Now we can all lend a hand in the continuing struggle for justice.

SOAS UNISON Branch, UCU and Students' Union have called a lobby of the Home Office (2 Marsham Street, Millbank, SW1) for Tuesday 30 June 2009 at 5.30pm. The lobby is to call on the Home Secretary, Alan Johnson MP, to grant extraordinary leave to remain for our 2 colleagues, Rosa Perez and Marina Silva, who are currently being detained at Yarls Wood. It is also to protest the immigration raid itself and the appalling treatment of undocumented migrant workers which is becoming increasingly common

Staff and students at SOAS are calling for Alan Johnson, Secretary of State for the Home
Office, to grant leave to remain with permission to work for Marina Silva and Rosa dePerez,
two of the SOAS cleaners picked up in a brutal immigration raid on 12th June.

Marina is 63 and applied for asylum following the brutal honour killing of her husband and
threats to her own life. Rosa has four children to support in Nicaragua. They remain in
detention following the raid. Their colleagues, including six months pregnant Luzia, were
deported within 48 hours of the raid.

Cleaners at SOAS had demanded and organised for dignity at work with many joining a
union.

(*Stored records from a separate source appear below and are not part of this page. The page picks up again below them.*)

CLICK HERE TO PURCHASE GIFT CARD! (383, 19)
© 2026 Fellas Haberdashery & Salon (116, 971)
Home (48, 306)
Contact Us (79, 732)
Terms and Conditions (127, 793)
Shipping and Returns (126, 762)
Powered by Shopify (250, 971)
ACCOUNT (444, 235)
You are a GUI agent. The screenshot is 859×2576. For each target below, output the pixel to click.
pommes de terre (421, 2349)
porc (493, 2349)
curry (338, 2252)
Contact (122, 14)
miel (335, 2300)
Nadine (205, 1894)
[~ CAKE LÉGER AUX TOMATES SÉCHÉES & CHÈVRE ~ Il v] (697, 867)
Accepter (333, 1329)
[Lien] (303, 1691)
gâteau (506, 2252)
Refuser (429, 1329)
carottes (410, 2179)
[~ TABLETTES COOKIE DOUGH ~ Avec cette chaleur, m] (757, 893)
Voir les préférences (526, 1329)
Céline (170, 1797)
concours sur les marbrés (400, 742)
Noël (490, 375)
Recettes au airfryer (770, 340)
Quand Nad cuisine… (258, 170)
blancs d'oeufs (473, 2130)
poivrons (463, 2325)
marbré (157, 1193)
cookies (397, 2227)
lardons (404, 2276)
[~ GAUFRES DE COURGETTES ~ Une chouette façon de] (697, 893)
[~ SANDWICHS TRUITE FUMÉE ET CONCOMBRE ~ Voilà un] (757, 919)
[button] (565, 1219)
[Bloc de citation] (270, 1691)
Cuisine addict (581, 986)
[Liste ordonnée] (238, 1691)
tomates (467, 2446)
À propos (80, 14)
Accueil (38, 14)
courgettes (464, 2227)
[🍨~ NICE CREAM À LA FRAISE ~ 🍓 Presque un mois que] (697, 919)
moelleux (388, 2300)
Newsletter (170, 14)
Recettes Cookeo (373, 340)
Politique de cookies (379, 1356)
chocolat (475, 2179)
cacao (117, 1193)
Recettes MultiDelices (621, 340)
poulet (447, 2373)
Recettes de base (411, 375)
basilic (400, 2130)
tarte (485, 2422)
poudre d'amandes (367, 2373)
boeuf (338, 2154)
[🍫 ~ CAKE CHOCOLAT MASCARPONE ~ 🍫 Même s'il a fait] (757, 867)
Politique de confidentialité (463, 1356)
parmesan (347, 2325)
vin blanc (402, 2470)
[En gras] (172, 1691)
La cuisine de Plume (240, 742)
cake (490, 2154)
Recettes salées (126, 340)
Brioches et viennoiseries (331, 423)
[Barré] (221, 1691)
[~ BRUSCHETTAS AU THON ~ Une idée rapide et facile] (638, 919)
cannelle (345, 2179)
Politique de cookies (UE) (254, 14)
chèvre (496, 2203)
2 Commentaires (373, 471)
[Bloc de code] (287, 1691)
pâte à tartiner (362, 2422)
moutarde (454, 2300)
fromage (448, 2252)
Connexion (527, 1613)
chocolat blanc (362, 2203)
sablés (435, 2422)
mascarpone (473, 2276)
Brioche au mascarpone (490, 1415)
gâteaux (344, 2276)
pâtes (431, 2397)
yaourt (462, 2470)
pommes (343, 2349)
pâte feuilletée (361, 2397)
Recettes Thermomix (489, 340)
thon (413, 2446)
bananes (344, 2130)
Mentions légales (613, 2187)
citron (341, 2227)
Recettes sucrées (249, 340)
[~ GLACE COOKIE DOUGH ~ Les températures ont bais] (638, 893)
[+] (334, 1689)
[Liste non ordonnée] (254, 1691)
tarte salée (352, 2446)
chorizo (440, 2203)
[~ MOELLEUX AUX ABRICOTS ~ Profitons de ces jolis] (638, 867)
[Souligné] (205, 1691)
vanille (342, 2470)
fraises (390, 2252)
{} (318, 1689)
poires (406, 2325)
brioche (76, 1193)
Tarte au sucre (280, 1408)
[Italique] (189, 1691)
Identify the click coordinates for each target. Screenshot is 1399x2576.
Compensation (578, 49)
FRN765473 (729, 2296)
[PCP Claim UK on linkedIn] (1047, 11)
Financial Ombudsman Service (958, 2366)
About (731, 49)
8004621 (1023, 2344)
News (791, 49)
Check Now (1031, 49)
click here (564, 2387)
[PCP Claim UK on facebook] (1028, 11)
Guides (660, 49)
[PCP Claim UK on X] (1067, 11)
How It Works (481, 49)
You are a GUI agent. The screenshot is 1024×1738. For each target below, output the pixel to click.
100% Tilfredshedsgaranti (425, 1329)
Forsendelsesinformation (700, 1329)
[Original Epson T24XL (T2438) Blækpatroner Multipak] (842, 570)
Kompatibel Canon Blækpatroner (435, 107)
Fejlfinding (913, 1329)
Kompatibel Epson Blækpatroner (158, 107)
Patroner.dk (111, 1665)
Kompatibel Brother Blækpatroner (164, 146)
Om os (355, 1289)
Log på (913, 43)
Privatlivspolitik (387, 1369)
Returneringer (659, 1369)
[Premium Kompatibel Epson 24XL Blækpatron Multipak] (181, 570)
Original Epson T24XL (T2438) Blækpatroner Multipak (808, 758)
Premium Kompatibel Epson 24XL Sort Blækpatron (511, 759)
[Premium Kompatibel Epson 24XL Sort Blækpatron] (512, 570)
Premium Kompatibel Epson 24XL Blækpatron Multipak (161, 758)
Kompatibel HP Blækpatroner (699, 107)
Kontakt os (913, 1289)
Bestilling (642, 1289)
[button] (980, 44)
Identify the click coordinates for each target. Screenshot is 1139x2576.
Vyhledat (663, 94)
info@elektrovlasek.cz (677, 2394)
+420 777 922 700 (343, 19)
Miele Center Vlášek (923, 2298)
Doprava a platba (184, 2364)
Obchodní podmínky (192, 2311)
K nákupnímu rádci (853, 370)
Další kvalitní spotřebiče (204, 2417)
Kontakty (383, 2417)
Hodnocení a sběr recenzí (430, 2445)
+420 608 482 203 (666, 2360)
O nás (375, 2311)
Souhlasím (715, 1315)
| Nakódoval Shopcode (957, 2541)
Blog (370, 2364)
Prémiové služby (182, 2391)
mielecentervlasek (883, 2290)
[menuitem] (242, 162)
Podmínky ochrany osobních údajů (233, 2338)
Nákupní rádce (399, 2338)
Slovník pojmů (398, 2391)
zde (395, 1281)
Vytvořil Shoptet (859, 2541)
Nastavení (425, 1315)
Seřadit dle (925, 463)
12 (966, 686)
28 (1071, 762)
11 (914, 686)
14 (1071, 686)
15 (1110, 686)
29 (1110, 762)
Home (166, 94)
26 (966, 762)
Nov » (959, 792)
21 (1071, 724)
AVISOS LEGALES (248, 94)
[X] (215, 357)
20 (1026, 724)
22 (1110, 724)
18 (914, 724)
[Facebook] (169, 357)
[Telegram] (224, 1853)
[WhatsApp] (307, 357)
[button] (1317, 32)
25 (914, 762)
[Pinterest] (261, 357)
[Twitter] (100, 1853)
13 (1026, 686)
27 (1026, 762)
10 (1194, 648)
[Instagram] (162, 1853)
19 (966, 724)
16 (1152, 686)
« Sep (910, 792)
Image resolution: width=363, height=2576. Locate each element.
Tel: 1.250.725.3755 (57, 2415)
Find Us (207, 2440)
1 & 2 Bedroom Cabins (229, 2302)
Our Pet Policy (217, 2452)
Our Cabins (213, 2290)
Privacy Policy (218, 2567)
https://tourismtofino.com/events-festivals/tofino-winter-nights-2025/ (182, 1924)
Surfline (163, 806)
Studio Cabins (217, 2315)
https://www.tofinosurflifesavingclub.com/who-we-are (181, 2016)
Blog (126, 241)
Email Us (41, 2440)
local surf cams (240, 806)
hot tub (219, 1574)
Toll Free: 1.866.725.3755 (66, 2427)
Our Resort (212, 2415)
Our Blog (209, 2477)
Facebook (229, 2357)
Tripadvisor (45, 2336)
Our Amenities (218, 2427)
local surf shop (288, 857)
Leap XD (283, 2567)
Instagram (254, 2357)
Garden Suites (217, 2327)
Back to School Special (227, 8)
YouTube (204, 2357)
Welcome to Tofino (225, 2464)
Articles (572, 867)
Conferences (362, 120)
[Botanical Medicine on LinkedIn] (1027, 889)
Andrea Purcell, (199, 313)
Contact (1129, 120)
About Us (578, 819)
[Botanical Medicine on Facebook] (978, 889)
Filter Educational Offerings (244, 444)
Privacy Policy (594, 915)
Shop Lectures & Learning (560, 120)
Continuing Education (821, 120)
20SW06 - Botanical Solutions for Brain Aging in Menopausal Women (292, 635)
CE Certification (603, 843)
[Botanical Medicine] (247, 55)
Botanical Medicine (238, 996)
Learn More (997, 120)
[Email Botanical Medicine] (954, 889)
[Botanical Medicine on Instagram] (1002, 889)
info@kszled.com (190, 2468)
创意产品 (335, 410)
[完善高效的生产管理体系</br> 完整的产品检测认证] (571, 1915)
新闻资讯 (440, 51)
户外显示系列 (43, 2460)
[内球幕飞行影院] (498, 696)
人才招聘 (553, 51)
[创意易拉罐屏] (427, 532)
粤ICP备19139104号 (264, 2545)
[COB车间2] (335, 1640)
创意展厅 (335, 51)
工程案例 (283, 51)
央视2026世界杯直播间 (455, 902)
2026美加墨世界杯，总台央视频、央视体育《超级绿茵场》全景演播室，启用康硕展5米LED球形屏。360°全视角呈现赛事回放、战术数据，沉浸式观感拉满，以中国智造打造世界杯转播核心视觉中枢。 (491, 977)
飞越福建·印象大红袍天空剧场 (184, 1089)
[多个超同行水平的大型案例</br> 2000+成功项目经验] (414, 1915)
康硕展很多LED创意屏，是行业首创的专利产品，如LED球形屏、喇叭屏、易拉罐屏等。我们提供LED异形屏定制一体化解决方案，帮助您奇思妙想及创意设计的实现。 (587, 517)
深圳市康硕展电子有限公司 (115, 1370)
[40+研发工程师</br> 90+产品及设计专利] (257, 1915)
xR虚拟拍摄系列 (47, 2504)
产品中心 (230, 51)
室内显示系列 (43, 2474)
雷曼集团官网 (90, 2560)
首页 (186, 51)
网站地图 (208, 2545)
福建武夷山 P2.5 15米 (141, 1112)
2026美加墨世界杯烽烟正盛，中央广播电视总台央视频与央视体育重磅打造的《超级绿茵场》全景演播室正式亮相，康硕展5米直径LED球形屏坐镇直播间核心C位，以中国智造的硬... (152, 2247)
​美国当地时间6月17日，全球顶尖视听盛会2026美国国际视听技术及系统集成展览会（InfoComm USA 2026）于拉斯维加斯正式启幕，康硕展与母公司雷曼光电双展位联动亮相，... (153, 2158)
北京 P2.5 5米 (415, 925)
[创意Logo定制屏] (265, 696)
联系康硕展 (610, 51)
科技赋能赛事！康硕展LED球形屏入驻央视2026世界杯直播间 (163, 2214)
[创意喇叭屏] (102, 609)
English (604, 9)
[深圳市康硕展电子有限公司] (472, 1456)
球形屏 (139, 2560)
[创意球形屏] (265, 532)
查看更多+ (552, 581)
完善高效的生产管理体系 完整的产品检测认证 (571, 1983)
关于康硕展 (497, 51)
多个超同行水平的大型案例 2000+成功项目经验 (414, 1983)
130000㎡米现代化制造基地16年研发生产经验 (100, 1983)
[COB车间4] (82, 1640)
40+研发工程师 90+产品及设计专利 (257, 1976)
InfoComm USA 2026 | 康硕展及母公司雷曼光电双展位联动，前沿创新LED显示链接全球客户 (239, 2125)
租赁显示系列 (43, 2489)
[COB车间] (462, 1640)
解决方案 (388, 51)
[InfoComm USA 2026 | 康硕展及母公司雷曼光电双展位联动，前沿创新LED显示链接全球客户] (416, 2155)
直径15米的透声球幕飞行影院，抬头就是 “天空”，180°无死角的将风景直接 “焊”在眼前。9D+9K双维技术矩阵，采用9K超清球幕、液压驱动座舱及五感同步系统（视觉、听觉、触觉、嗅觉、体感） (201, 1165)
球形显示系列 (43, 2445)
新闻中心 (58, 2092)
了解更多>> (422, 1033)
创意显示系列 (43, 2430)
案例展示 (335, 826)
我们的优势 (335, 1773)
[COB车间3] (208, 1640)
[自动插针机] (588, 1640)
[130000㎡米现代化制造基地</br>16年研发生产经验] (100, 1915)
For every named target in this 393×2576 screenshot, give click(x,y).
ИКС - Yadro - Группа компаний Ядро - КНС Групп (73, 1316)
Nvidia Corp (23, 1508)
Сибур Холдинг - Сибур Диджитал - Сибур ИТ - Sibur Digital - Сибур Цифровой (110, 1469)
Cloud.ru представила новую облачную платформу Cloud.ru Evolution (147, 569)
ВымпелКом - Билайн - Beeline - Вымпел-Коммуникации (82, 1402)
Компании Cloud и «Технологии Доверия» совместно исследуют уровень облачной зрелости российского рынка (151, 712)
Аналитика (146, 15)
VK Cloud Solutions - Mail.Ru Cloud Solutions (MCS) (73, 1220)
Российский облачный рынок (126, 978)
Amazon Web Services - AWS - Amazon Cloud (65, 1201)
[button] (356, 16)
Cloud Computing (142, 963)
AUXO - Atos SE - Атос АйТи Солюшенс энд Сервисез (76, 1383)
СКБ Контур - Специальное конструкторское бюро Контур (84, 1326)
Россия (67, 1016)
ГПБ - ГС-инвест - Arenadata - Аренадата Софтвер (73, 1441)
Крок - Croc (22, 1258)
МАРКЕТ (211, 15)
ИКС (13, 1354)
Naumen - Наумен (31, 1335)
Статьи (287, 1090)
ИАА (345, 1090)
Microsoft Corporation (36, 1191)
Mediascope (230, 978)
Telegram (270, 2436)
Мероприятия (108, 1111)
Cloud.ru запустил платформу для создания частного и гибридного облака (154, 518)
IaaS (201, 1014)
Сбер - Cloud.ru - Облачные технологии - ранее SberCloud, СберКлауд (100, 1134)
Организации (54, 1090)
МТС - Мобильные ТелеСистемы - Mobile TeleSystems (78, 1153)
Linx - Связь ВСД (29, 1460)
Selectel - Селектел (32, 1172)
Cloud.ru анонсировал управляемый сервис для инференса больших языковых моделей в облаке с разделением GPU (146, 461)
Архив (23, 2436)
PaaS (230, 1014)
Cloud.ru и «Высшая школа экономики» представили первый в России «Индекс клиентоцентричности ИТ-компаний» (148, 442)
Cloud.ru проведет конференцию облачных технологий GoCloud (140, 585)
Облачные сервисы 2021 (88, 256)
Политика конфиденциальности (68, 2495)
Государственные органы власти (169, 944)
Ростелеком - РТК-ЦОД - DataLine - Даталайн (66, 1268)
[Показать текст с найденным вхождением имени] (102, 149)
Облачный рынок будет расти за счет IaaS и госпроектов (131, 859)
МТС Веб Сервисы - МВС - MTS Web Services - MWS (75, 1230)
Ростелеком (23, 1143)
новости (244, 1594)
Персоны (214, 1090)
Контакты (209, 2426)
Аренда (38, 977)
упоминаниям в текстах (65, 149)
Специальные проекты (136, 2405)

They had succeeded in winning union recognition from the privatised cleaning firm
ISS and raising their pay to the London Living Wage—higher than other colleges in the area.
It is of grave concern that the raid, organised by ISS, took place shortly after this campaign
and on the very day on which UNISON was due to protest in support of an activist who had
played a leading role in organising the cleaners at SOAS.